Autor: Redacción Onmeda (19. marzo 2012)

La lepra es una enfermedad infecciosa bacteriana conocida desde hace mucho tiempo. Destruye la piel y las mucosas y ataca además a las células nerviosas. Si se diagnostica demasiado tarde puede producir daños irreparables. Sin embargo, con un diagnóstico y un tratamiento a tiempo su curación es posible.

A nivel mundial aparecen cada año unos 250.000 nuevos casos de lepra, principalmente en el Sudeste Asiático. En España la lepra ya no es una enfermedad importante; solo se dan algunos casos aislados importados. Por razones desconocidas, la lepra prácticamente desapareció en Europa en el siglo XVI.

La causa de la lepra es la infección con un agente patógeno concreto, la bacteria Mycobacterium leprae, que puede vivir en el interior de las células del cuerpo humano.
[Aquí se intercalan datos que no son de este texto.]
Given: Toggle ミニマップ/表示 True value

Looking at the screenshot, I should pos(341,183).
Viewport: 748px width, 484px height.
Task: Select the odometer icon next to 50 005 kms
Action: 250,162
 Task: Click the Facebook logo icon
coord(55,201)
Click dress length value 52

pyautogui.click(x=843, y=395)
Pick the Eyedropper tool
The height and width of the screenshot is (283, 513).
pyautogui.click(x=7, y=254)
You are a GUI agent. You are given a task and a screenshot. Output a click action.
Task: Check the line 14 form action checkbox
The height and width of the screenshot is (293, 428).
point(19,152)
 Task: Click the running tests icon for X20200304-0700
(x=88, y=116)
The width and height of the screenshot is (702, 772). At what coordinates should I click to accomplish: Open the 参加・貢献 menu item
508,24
No obstante, todavía no se sabe el proceso completo de cómo surge exactamente la lepra: hay personas que portan el agente patógeno de la lepra sin que lleguen a desarrollar la enfermedad.

Sólo en un porcentaje que varía entre el cinco y el 10% de las personas contagiadas, los agentes patógenos de la lepra causan los primeros síntomas en forma de pequeñas manchas cutáneas aisladas que, a menudo, pasan desapercibidas y que pueden desaparecer por sí solas (la llamada lepra indeterminada). Si la lepra persiste, pueden darse diferentes cuadros clínicos dependiendo de la reacción inmunitaria individual:

  • La lepra lepromatosa (o lepra multibacilar) es la forma más grave de lepra y surge en caso de falta de respuesta inmunitaria. Es muy contagiosa.
  • La lepra tuberculoide se da cuando hay respuesta inmunitaria. El riesgo de contagio es bajo.
  • Las diferentes formas que se dan entre las dos formas extremas de lepra se denominan formas borderline o dimorfas.
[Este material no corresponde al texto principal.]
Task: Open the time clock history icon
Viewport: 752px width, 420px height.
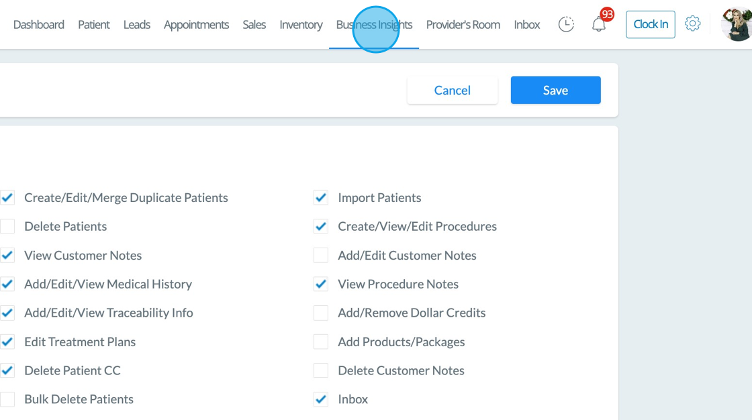Action: [566, 25]
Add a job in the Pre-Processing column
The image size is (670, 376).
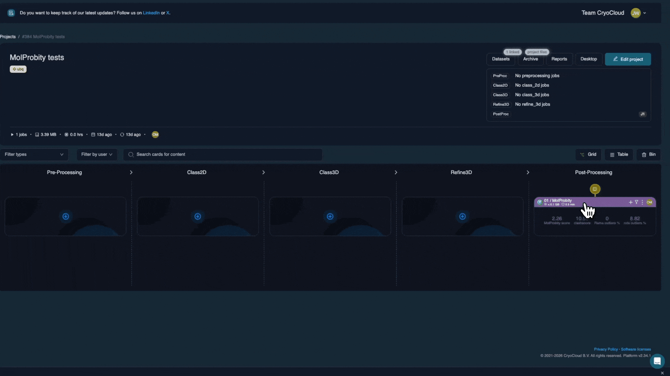(65, 217)
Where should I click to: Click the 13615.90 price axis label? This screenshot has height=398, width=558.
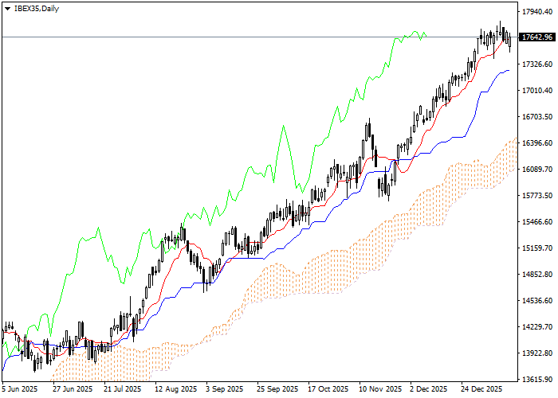(536, 380)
Puesto que el agente patógeno de la lepra ataca las células nerviosas tras el contagio, el sentido del tacto es el primero en afectarse. La consecuencia es que con frecuencia, dada la alteración de la sensibilidad, los enfermos de lepra se queman y lesionan las manos y los pies. A menudo se dan así mutilaciones y minusvalías graves. Posteriormente, la lepra puede provocar también ceguera si no se trata. Gracias a la mejora de las condiciones socioeconómicas y sanitarias y a los nuevos medicamentos se ha conseguido eliminar la lepra en muchos países: con un tratamiento combinado de varios antibióticos (multiterapia, MDT) es posible el tratamiento satisfactorio de la lepra.